**REQUIREMENT 1**
Answer these questions from the article on choosing food for German Shepherds:
(a) How much do German Shepherds weigh?
(b) What work did German Shepherds do in the past?
(c) Which veterinary nutritionist does the article cite on pet food labels?
**REQUIREMENT 2**
Carry on the article on choosing food for German Shepherds from its last sentence.

**EXCERPTED PASSAGE**

__________

Choosing the right food is one of the most difficult parts of owning a German Shepherd, or any dog for that matter.
We all want what’s best for our pups, but the world of pet food can be pretty confusing.
In this article, we’ll give you the tools you need to find quality food for your GSD, as well as share some recommendations based on our own research.
Products included in this article were carefully and independently selected by the Happy Puppy Site team. If you decide to make a purchase from one of the links marked by an asterisk, we may earn a small commission on that sale. This is at no extra cost to you.
German Shepherd at a Glance
German Shepherds are intelligent, loyal companions that are affectionate with their families but sometimes aloof toward strangers. Sheepherders in the past, they are now well known for their role as police dogs.
Considered a large breed, GSDs weigh between 50 and 90 pounds.
Unfortunately, they are prone to suffering from hip dysplasia and arthritis, especially in old age.
Because of this, it’s important to take extra care with their exercise and nutrition while they are growing.
You should talk with your vet about your German Shepherd’s diet to ensure she remains healthy throughout her life.
Should You Use Breed-Specific Food?
While breed-specific pet foods do exist, they are not necessarily better than all breed foods.
Breed-specific foods that treat breed-specific health issues can’t be sold to the public. This is they are considered “therapeutic” and must be prescribed by a vet.
This isn’t to say that breed specific foods available over the counter are completely irrelevant. Some such foods may take into account, for instance, a breed’s likelihood to become obese, and thus utilize a low-calorie formulation.
However, you’ll notice that a food marketed for German Shepherds isn’t much different from a food formulated for large breed dogs.
Rather than looking for breed specific foods, it’s better to research dog foods in general to learn which are safe, quality options for your dog.
How to Choose a Quality Pet Food
Contrary to popular belief, the labels on dog food aren’t that useful. Veterinary nutritionist, Dr. Lisa Freeman, goes in-depth on the matter in her article, “Stop reading your pet food ingredient list!, as well as in a co-authored article titled “Why you shouldn’t judge a pet food by its ingredient list.”
She discusses how labels are largely marketing ploys as they often include ingredients (like certain fruits and veggies) that are attractive to customers but aren’t nutritionally valuable.

__________

[Saved data entries]
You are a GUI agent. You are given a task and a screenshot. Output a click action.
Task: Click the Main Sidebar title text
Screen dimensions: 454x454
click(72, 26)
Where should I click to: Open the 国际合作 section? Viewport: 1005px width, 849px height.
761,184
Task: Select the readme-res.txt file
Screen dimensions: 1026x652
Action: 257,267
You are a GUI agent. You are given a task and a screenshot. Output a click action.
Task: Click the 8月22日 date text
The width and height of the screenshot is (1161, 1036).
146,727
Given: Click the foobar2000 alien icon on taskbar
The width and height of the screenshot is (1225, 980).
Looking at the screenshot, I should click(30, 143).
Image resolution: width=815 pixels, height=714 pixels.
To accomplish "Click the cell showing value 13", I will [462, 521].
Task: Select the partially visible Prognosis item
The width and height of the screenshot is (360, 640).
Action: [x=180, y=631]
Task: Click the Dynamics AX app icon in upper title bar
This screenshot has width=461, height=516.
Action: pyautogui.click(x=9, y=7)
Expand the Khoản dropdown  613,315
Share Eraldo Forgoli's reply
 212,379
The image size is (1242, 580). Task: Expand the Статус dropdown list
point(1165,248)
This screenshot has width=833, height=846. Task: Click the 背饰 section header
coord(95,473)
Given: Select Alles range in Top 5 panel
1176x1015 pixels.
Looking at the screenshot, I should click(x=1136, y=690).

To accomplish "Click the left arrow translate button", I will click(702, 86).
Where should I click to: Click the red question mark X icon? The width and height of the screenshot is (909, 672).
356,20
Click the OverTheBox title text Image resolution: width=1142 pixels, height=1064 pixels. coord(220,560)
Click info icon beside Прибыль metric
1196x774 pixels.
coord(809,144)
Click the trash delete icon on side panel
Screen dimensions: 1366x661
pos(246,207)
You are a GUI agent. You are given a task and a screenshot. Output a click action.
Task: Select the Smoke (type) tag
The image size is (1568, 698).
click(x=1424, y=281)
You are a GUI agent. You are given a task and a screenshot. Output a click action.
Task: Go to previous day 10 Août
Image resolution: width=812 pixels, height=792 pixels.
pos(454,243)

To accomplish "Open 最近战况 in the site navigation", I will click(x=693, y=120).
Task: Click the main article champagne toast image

__________

**TASK RESULT 1**
(a) Between 50 and 90 pounds.
(b) They were sheepherders.
(c) Dr. Lisa Freeman.

**TASK RESULT 2**
Worse, foods with meat or poultry as the first ingredient make you believe the food has a high meat content, which isn’t necessarily true.
These cuts of meat are comparable to what we would see at the grocery store, and thus they have a considerable amount of liquid in them which increases their weight.
Therefore, a food with chicken as the first ingredient may actually have less chicken in it than a food with chicken meal as the second or third ingredient.
Lastly, ingredient lists tell us nothing about the quality of the ingredients.
Research and Ask Questions
Since labels don’t offer much insight, how do we choose a quality food?
For starters, only consider foods that follow the Association of American Feed Control Officials’ (AAFCO) guidelines. Foods that adhere to AAFCO standards will have a statement on the bag.
Though the AAFCO doesn’t regulate dog food, it publishes and revises nutrition profiles for manufacturers to follow and is considered an authority on pet nutrition.
The best way to insure food quality and safety involves contacting companies directly to ask questions about their products.
The questions listed here are modeled after those from the World Small Animal Veterinary Association’s (WSAVA) article, “Recommendations on Selecting Pet Foods.”
- Who is responsible for formulating the food and what are their qualifications?
- Where do you source your ingredients from?
- What quality control measures are in place?
- Does the company conduct any research? Is it published (preferably in peer-reviewed journals)?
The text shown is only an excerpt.